L’OLFATTO: parlando con un imprenditore di comunicazione digitale mi è stato giustamente obiettato che è impossibile parlare di impronta olfattiva. Se fisicamente un negozio può decidere quale essenza personale possa identificare la propria attività, qui la percentuale di ricordo del nostro cervello sale al 35 per cento. Di certo non la posso replicare digitalmente. La comunicazione a compartimenti stagni non funziona più, occorre impostare una strategia integrata, proprio perché il cervello del consumatore non lavora per singoli cassetti autonomi. Se quindi io retail definisco la mia impronta olfattiva, utilizzando per esempio un’essenza nel mio negozio su base di agrumi, la mia comunicazione dovrà richiamare anche questo concetto, attraverso l’utilizzo di immagini e suoni che rimandino a certi profumi.
Comunicazione più strutturata e distintiva
E’ quindi giunto il momento di innalzare la comunicazione ad un livello strutturato e soprattutto distintivo. Vi parleranno di intelligenza artificiale e di metaverso, ma a prescindere dall’efficacia nel breve periodo che è tutta da dimostrare, essi non sono proprio alla portata di tutti. Cambiano le strategie e cambiano anche i canali. Facebook è ancora fondamentale ma non è esaustivo se vogliamo attuare la strategia dei cinque sensi. Pensiamo a Twitch che consente di clusterizzare la community attivando una comunicazione interattiva a due vie, oppure a TikTok per personalizzare lo stile e renderlo identitario, solo per citare due nuove modalità comunicative. Il social selling è la soluzione migliore per verificare la capacità della comunicazione, è lo sbocco naturale della digitalizzazione accostata alla multisensorialità. La rivista “Trend Online” parla di Internet dei Sensi, ovvero dei primi social network multisensoriali che stimolano i sensi come il tatto e l’olfatto per rendere più partecipe e unica l’esperienza social degli utenti. Accanto a questo, le vendite attraverso le piattaforme social media in Italia ancora non registrano una forte crescita come ad esempio quelle cinesi. Le aziende dovranno tenere conto di piattaforme come Pinterest, WhatsApp business e YouTube se interessate a svolgere il commercio elettronico e quindi per rivolgersi a nicchie di potenziali clienti.

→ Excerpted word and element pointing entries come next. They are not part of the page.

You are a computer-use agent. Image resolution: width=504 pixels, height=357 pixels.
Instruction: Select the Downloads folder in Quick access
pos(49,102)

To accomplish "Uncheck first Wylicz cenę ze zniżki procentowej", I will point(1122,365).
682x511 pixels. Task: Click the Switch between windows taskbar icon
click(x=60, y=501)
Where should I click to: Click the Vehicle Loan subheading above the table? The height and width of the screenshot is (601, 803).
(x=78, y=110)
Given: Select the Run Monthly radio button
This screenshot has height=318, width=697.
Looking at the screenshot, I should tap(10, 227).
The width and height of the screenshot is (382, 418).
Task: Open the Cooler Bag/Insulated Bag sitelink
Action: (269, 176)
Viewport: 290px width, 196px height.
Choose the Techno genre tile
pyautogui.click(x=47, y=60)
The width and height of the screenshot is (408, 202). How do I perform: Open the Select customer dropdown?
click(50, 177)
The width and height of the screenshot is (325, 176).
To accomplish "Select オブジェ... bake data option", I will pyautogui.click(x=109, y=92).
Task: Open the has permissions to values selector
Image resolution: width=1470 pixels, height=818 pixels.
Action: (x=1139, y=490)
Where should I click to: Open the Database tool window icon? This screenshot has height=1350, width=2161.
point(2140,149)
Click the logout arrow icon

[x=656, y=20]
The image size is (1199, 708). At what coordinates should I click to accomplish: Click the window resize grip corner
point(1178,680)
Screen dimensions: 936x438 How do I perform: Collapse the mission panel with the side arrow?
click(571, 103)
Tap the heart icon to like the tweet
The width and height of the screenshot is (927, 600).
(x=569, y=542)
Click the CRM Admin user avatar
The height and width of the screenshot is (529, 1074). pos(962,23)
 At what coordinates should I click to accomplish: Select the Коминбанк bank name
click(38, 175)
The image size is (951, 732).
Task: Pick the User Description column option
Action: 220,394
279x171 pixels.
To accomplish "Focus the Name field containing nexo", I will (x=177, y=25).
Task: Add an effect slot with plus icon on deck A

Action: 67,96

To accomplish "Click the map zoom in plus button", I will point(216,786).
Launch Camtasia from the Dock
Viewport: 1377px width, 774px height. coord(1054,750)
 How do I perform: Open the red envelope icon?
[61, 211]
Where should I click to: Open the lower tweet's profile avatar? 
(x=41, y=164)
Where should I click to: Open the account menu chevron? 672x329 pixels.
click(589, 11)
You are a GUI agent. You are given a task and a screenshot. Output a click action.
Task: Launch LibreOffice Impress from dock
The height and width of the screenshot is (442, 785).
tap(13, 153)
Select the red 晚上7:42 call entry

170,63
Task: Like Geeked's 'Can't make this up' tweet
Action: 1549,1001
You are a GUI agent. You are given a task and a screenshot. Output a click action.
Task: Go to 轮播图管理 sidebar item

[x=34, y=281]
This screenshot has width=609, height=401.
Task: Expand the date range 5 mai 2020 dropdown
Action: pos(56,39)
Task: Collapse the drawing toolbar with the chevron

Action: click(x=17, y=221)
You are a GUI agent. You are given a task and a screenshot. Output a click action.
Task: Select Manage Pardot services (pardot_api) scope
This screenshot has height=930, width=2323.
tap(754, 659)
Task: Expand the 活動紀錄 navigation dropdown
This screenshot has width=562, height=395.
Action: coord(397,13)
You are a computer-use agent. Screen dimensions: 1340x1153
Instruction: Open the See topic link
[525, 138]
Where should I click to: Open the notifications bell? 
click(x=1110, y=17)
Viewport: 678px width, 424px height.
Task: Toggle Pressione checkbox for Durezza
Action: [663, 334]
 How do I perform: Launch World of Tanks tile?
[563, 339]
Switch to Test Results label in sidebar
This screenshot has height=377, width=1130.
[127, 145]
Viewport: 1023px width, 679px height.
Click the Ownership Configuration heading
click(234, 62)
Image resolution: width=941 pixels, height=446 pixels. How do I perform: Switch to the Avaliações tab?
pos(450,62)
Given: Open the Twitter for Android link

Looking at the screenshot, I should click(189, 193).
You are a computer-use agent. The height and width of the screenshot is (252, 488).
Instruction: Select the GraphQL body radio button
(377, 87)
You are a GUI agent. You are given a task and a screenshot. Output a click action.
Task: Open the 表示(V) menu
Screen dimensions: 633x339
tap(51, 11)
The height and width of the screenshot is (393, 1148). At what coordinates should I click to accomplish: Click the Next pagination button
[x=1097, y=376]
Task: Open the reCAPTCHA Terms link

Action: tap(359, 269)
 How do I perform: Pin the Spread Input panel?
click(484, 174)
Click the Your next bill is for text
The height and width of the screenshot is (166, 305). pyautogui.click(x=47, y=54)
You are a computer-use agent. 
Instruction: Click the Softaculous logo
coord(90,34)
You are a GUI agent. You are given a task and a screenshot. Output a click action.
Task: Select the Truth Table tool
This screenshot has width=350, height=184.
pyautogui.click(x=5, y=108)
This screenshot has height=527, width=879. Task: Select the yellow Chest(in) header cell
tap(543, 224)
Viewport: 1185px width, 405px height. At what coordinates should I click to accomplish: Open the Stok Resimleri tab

Basta operazioni a pioggia
Si parla di nicchie, di segmenti di mercato specifici a cui adattare le azioni. Le operazioni a pioggia lasciano il tempo che trovano, tanto volume per nulla si potrebbe parafrasare, dove il nulla sta nella marginalità. Gestire i segmenti ci riporta però al tema che abbiamo affrontato più volte anche su queste pagine, vale a dire quello dei dati, della necessità di raccogliere informazioni utili sui comportamenti dei nostri clienti. Con una accortezza: l’85 per cento degli utenti online, secondo Accenture, è preoccupato per la propria privacy, quindi è fondamentale rassicurare il consumatore su certe modalità di comunicazione virtuale.